Rows excerpted from a collection
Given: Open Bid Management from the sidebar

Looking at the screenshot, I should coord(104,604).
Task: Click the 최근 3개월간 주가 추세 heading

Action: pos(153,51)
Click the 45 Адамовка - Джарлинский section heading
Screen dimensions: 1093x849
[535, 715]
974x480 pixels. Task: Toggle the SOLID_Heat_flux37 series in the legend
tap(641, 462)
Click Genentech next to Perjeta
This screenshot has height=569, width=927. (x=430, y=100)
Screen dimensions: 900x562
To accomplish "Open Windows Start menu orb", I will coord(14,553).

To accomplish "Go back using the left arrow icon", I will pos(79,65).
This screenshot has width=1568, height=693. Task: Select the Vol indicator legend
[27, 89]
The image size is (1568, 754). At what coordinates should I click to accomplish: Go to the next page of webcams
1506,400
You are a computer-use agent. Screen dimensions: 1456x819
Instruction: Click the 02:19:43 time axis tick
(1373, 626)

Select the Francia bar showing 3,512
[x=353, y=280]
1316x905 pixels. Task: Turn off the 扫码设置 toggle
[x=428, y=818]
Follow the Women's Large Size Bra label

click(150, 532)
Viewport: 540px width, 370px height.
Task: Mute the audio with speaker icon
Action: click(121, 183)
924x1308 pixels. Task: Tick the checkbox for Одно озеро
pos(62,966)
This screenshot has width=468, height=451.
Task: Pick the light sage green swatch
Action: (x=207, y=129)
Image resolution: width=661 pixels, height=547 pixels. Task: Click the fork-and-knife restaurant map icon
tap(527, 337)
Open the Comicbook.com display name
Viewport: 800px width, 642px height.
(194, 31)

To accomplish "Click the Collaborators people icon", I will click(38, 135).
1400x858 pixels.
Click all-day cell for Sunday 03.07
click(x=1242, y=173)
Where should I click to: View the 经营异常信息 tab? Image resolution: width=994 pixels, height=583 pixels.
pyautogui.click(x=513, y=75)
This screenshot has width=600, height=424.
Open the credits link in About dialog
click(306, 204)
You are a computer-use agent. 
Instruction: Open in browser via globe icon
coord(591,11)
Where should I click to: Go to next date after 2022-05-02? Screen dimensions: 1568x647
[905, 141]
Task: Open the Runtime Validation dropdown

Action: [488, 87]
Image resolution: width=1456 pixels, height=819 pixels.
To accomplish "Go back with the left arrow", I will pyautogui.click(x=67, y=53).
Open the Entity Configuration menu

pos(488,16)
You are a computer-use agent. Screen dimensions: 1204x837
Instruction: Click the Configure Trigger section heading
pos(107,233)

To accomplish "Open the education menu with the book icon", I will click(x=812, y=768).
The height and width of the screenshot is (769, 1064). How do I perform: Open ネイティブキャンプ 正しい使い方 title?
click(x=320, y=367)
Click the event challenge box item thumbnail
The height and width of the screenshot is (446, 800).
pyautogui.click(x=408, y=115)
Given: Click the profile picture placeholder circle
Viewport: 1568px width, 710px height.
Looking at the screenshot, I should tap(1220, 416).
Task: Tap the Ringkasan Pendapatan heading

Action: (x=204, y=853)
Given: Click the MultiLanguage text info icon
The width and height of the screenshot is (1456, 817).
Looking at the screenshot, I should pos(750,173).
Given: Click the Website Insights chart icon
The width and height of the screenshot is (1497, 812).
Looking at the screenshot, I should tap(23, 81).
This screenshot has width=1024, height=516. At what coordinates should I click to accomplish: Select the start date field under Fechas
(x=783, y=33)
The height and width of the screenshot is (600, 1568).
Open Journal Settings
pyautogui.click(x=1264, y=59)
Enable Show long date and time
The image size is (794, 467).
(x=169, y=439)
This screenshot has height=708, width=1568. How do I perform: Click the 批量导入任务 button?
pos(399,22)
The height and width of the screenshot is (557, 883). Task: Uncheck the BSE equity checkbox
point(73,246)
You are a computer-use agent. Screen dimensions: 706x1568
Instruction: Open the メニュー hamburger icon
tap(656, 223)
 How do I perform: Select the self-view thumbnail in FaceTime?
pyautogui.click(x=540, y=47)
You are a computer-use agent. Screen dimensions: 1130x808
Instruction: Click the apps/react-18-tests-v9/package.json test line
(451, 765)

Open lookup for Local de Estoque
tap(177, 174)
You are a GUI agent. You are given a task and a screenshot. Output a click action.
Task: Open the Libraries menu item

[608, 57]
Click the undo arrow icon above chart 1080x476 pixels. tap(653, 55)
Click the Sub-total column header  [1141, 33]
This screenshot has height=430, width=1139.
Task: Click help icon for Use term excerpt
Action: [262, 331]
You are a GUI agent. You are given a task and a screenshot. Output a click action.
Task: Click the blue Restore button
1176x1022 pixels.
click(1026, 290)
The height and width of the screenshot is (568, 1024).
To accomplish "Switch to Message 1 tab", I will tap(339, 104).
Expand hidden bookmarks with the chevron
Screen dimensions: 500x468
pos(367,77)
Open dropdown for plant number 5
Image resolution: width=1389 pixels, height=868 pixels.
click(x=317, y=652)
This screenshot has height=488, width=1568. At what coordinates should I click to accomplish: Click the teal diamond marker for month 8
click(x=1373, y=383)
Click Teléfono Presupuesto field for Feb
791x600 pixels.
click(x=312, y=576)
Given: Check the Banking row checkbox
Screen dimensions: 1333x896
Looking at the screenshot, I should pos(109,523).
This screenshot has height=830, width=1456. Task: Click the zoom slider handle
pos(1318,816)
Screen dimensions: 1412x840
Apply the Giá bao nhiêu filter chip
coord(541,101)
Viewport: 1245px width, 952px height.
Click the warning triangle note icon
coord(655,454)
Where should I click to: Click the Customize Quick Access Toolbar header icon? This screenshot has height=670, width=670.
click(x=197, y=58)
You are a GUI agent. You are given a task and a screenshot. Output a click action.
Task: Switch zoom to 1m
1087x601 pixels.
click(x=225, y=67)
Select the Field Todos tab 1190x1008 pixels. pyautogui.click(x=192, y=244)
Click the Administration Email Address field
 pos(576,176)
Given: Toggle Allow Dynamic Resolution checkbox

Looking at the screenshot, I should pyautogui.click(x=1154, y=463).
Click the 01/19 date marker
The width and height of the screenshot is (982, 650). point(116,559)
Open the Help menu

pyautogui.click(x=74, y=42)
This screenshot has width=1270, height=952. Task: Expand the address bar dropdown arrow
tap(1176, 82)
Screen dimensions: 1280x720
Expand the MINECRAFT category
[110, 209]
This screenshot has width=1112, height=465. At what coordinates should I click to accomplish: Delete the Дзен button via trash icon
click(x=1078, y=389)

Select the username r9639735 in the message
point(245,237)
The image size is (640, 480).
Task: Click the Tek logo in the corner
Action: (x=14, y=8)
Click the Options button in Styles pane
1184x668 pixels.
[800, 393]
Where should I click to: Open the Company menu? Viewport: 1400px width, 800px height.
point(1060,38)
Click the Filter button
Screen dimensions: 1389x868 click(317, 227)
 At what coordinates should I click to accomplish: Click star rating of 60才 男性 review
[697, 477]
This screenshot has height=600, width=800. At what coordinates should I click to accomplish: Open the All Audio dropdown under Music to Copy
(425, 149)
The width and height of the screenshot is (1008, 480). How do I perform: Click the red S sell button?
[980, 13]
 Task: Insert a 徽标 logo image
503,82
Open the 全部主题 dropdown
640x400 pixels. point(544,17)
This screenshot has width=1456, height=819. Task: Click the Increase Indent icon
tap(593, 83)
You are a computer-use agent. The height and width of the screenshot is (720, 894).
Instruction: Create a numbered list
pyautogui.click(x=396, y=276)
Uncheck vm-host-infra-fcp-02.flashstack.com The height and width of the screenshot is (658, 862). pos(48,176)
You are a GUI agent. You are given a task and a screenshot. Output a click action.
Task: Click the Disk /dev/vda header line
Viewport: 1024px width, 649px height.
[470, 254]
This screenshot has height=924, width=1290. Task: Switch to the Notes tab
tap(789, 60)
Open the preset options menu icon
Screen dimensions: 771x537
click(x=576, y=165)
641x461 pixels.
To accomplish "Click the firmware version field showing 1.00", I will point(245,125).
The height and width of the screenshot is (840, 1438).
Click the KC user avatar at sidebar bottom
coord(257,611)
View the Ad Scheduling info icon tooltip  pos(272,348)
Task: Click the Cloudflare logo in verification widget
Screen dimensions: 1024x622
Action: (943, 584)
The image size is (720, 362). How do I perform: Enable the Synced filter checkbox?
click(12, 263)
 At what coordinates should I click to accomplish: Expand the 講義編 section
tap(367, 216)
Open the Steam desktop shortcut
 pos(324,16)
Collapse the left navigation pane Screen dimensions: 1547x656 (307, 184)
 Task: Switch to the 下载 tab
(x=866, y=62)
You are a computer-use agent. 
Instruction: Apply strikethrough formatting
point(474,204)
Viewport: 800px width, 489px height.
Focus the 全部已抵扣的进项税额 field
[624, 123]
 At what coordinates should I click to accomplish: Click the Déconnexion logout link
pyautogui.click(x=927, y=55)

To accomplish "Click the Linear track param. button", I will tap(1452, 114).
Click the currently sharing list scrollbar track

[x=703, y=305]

▸ **GIVEN EXERCISE**
Reproduce the rows above verbatim, from the line containing "Click the Sub-total" down to the line containing "click(x=312, y=576)", both lines included.

▸ **ANSWER TO THIS EXERCISE**
Click the Sub-total column header  [1141, 33]
This screenshot has height=430, width=1139.
Task: Click help icon for Use term excerpt
Action: [262, 331]
You are a GUI agent. You are given a task and a screenshot. Output a click action.
Task: Click the blue Restore button
1176x1022 pixels.
click(1026, 290)
The height and width of the screenshot is (568, 1024).
To accomplish "Switch to Message 1 tab", I will tap(339, 104).
Expand hidden bookmarks with the chevron
Screen dimensions: 500x468
pos(367,77)
Open dropdown for plant number 5
Image resolution: width=1389 pixels, height=868 pixels.
click(x=317, y=652)
This screenshot has height=488, width=1568. At what coordinates should I click to accomplish: Click the teal diamond marker for month 8
click(x=1373, y=383)
Click Teléfono Presupuesto field for Feb
791x600 pixels.
click(x=312, y=576)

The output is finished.